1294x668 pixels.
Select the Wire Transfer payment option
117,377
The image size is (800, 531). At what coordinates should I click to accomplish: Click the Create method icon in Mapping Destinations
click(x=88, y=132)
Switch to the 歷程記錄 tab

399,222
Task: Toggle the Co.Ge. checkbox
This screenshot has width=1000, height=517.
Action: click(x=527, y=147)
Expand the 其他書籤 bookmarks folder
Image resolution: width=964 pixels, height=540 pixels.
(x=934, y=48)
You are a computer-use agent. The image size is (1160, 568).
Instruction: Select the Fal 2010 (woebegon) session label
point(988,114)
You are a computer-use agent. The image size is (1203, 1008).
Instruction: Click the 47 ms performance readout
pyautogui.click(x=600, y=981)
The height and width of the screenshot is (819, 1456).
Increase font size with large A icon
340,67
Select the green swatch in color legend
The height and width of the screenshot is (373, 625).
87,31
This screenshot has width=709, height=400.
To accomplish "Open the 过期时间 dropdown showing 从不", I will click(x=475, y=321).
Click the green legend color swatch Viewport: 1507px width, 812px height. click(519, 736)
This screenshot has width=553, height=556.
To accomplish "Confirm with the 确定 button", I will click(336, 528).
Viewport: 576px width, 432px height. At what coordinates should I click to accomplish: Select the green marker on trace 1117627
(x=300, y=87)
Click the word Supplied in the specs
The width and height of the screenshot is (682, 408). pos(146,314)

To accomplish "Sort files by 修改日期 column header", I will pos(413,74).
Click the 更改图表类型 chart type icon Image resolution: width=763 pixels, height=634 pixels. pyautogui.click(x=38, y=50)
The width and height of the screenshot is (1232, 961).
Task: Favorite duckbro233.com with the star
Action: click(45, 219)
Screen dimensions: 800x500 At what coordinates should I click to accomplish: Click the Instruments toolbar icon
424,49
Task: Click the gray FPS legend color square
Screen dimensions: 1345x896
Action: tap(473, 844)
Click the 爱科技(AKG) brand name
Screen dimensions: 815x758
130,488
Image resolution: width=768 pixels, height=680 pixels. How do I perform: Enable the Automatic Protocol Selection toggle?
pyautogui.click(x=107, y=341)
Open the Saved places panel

- Short problem
Reproduce the part of the entries that opens with the line containing "Image resolution: width=768" and closes at the end of the entries, requests included, shifting every coordinate in the answers by -70.

- The response
Image resolution: width=768 pixels, height=680 pixels. How do I perform: Enable the Automatic Protocol Selection toggle?
pyautogui.click(x=37, y=271)
Open the Saved places panel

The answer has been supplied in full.